Your department has found that the concentration of the new drug in a patient's bloodstream can be modeled by the equation C(t)=__5t t²+1 where C(t) represents the milligrams per liter of the drug and t represents the number of hours after the drug is administered. Graph the asymptote, and identify and interpret the horizontal asymptote of the function..

Answer 1

The horizontal asymptote y=5 represents the long-term behavior of the drug concentration in the patient's bloodstream.

The given equation for the concentration of the drug in a patient's bloodstream is:

`C(t)= (5t)/(t^2+1)`

​To identify the horizontal asymptote, we'll look at the behavior of the function as t approaches positive or negative infinity.

For a rational function like this one, the degree of the numerator is the same as the degree of the denominator. In this case, both the numerator and denominator have a degree of 2. When the degrees are the same, the horizontal asymptote can be found by dividing the coefficient of the term with the highest degree in the numerator by the coefficient of the term with the highest degree in the denominator.

In this case, the coefficient of the t^2 term in the numerator is 5, and the coefficient of the t^2 term in the denominator is 1.

So, the horizontal asymptote is at y= 5/1 =5.

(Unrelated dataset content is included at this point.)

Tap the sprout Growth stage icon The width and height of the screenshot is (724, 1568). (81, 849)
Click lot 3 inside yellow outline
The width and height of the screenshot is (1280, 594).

Let's graph the function and see the behavior as t approaches positive or negative infinity. However, keep in mind that I can't draw graphs directly here, but I'll describe how the graph looks:

As t approaches positive infinity, the function approaches the horizontal line

y=5.

As t approaches negative infinity, the function also approaches the horizontal line y=5.

There will be a vertical asymptote at t=0 since the denominator becomes 0 when t=0.

So, the horizontal asymptote y=5 represents the long-term behavior of the drug concentration in the patient's bloodstream. It means that as time goes on (approaching infinity), the concentration will approach a maximum value of 5 milligrams per liter.